§ Listed records:
───

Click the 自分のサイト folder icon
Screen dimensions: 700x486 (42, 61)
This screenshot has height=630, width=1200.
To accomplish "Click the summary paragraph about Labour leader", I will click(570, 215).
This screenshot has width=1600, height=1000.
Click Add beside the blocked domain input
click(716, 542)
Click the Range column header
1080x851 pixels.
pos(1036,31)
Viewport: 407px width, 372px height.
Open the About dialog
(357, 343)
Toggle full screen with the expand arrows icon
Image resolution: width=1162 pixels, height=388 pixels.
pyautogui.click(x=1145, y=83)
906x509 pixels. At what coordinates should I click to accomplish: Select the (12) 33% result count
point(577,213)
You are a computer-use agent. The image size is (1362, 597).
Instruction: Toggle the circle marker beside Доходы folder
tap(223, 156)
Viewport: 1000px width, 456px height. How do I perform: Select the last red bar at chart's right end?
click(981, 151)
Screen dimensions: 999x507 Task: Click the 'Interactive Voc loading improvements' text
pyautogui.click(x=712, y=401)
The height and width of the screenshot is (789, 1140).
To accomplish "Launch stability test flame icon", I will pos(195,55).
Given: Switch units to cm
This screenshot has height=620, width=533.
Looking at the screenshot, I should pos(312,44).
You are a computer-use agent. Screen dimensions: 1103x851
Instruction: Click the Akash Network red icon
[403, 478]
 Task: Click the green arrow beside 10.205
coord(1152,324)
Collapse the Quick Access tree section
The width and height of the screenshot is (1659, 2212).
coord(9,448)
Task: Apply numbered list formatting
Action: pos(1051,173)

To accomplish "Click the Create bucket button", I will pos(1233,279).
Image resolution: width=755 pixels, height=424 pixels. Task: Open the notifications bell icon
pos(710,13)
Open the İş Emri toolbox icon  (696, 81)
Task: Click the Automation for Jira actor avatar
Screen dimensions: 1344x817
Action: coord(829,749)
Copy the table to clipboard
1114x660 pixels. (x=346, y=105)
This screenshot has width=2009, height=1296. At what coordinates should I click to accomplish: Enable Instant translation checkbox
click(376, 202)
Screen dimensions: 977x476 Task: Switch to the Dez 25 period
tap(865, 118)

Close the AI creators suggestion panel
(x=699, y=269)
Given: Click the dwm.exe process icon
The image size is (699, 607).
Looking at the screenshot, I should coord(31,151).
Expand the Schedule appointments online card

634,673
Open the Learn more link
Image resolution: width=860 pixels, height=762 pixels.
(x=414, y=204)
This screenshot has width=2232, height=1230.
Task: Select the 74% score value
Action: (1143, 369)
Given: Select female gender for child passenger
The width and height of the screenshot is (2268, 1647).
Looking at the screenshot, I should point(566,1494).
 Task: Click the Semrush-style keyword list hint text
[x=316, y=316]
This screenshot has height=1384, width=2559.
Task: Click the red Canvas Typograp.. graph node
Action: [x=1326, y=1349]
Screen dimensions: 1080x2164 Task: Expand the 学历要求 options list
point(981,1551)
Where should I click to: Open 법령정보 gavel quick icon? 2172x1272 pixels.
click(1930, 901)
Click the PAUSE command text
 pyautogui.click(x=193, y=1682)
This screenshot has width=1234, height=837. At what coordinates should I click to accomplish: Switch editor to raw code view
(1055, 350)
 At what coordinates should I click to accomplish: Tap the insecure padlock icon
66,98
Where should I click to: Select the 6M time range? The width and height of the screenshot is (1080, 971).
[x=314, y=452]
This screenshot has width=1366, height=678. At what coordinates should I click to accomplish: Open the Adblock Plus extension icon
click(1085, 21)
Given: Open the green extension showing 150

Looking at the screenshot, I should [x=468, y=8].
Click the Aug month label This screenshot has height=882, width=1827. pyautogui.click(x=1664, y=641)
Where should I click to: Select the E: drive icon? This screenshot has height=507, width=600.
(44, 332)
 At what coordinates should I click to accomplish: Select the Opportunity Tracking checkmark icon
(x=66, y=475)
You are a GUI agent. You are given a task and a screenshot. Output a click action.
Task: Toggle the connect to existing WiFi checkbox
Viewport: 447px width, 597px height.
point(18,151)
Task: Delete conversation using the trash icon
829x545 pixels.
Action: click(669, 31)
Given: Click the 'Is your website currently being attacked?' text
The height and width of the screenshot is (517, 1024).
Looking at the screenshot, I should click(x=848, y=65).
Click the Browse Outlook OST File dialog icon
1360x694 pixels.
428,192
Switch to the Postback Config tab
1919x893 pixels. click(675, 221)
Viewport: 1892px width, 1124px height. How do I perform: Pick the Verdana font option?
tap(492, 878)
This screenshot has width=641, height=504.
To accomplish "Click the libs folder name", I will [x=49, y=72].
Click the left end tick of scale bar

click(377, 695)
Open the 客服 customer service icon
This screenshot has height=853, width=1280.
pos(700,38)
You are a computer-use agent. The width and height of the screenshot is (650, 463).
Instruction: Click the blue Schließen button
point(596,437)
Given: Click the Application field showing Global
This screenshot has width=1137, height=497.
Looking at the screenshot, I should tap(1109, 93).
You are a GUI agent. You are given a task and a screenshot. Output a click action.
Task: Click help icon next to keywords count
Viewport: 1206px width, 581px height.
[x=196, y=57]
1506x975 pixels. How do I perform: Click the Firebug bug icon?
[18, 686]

───

§ Problem statement: Revise the lines above, changing every "computer-use agent" to "screen-control agent" and leaving everything else as it is.

§ Response to the task:
Click the 自分のサイト folder icon
Screen dimensions: 700x486 (42, 61)
This screenshot has height=630, width=1200.
To accomplish "Click the summary paragraph about Labour leader", I will click(570, 215).
This screenshot has width=1600, height=1000.
Click Add beside the blocked domain input
click(716, 542)
Click the Range column header
1080x851 pixels.
pos(1036,31)
Viewport: 407px width, 372px height.
Open the About dialog
(357, 343)
Toggle full screen with the expand arrows icon
Image resolution: width=1162 pixels, height=388 pixels.
pyautogui.click(x=1145, y=83)
906x509 pixels. At what coordinates should I click to accomplish: Select the (12) 33% result count
point(577,213)
You are a screen-control agent. The image size is (1362, 597).
Instruction: Toggle the circle marker beside Доходы folder
tap(223, 156)
Viewport: 1000px width, 456px height. How do I perform: Select the last red bar at chart's right end?
click(981, 151)
Screen dimensions: 999x507 Task: Click the 'Interactive Voc loading improvements' text
pyautogui.click(x=712, y=401)
The height and width of the screenshot is (789, 1140).
To accomplish "Launch stability test flame icon", I will pos(195,55).
Given: Switch units to cm
This screenshot has height=620, width=533.
Looking at the screenshot, I should pos(312,44).
You are a screen-control agent. Screen dimensions: 1103x851
Instruction: Click the Akash Network red icon
[403, 478]
 Task: Click the green arrow beside 10.205
coord(1152,324)
Collapse the Quick Access tree section
The width and height of the screenshot is (1659, 2212).
coord(9,448)
Task: Apply numbered list formatting
Action: pos(1051,173)

To accomplish "Click the Create bucket button", I will pos(1233,279).
Image resolution: width=755 pixels, height=424 pixels. Task: Open the notifications bell icon
pos(710,13)
Open the İş Emri toolbox icon  (696, 81)
Task: Click the Automation for Jira actor avatar
Screen dimensions: 1344x817
Action: coord(829,749)
Copy the table to clipboard
1114x660 pixels. (x=346, y=105)
This screenshot has width=2009, height=1296. At what coordinates should I click to accomplish: Enable Instant translation checkbox
click(376, 202)
Screen dimensions: 977x476 Task: Switch to the Dez 25 period
tap(865, 118)

Close the AI creators suggestion panel
(x=699, y=269)
Given: Click the dwm.exe process icon
The image size is (699, 607).
Looking at the screenshot, I should coord(31,151).
Expand the Schedule appointments online card

634,673
Open the Learn more link
Image resolution: width=860 pixels, height=762 pixels.
(x=414, y=204)
This screenshot has width=2232, height=1230.
Task: Select the 74% score value
Action: (1143, 369)
Given: Select female gender for child passenger
The width and height of the screenshot is (2268, 1647).
Looking at the screenshot, I should point(566,1494).
 Task: Click the Semrush-style keyword list hint text
[x=316, y=316]
This screenshot has height=1384, width=2559.
Task: Click the red Canvas Typograp.. graph node
Action: [x=1326, y=1349]
Screen dimensions: 1080x2164 Task: Expand the 学历要求 options list
point(981,1551)
Where should I click to: Open 법령정보 gavel quick icon? 2172x1272 pixels.
click(1930, 901)
Click the PAUSE command text
 pyautogui.click(x=193, y=1682)
This screenshot has width=1234, height=837. At what coordinates should I click to accomplish: Switch editor to raw code view
(1055, 350)
 At what coordinates should I click to accomplish: Tap the insecure padlock icon
66,98
Where should I click to: Select the 6M time range? The width and height of the screenshot is (1080, 971).
[x=314, y=452]
This screenshot has width=1366, height=678. At what coordinates should I click to accomplish: Open the Adblock Plus extension icon
click(1085, 21)
Given: Open the green extension showing 150

Looking at the screenshot, I should [x=468, y=8].
Click the Aug month label This screenshot has height=882, width=1827. pyautogui.click(x=1664, y=641)
Where should I click to: Select the E: drive icon? This screenshot has height=507, width=600.
(44, 332)
 At what coordinates should I click to accomplish: Select the Opportunity Tracking checkmark icon
(x=66, y=475)
You are a GUI agent. You are given a task and a screenshot. Output a click action.
Task: Toggle the connect to existing WiFi checkbox
Viewport: 447px width, 597px height.
point(18,151)
Task: Delete conversation using the trash icon
829x545 pixels.
Action: click(669, 31)
Given: Click the 'Is your website currently being attacked?' text
The height and width of the screenshot is (517, 1024).
Looking at the screenshot, I should click(x=848, y=65).
Click the Browse Outlook OST File dialog icon
1360x694 pixels.
428,192
Switch to the Postback Config tab
1919x893 pixels. click(675, 221)
Viewport: 1892px width, 1124px height. How do I perform: Pick the Verdana font option?
tap(492, 878)
This screenshot has width=641, height=504.
To accomplish "Click the libs folder name", I will [x=49, y=72].
Click the left end tick of scale bar

click(377, 695)
Open the 客服 customer service icon
This screenshot has height=853, width=1280.
pos(700,38)
You are a screen-control agent. The width and height of the screenshot is (650, 463).
Instruction: Click the blue Schließen button
point(596,437)
Given: Click the Application field showing Global
This screenshot has width=1137, height=497.
Looking at the screenshot, I should tap(1109, 93).
You are a GUI agent. You are given a task and a screenshot. Output a click action.
Task: Click help icon next to keywords count
Viewport: 1206px width, 581px height.
[x=196, y=57]
1506x975 pixels. How do I perform: Click the Firebug bug icon?
[18, 686]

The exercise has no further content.